[WHAT IS NEEDED] Give only a number in reply. It should be how many lines in the records contain the string "computer".

Dataset entries:
- - -

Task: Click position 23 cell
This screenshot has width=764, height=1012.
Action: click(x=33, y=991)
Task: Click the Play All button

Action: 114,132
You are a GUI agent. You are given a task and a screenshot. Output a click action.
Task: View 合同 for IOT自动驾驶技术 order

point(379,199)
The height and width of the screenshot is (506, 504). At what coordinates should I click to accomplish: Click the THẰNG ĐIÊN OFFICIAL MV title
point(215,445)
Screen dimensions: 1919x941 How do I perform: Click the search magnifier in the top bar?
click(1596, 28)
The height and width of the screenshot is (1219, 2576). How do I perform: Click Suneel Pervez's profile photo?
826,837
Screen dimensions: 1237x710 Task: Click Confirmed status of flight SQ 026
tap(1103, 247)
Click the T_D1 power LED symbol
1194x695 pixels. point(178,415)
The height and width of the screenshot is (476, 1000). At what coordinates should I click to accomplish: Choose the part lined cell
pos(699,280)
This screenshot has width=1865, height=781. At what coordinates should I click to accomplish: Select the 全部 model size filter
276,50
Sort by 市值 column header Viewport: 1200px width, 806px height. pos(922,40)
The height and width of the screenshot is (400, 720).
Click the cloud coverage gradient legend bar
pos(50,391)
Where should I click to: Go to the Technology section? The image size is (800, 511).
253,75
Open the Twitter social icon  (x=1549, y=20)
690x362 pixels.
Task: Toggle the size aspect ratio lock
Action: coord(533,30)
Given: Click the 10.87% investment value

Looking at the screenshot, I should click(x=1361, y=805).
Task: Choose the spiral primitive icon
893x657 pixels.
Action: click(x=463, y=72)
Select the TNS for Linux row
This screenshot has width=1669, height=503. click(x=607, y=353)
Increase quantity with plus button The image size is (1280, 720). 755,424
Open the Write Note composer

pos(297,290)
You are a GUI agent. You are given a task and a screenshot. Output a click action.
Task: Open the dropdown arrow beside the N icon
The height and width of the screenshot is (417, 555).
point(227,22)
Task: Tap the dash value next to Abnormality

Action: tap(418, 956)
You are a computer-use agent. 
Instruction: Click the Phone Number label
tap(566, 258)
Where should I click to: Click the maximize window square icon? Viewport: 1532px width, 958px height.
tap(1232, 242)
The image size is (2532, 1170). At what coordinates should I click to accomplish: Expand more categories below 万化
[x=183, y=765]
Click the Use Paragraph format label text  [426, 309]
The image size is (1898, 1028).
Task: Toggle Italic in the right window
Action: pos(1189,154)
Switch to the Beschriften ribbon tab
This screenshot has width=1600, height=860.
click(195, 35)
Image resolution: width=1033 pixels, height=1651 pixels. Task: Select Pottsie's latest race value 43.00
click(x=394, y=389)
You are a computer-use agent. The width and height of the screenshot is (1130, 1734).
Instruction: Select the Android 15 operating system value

- - -

[TASK RESPONSE] 2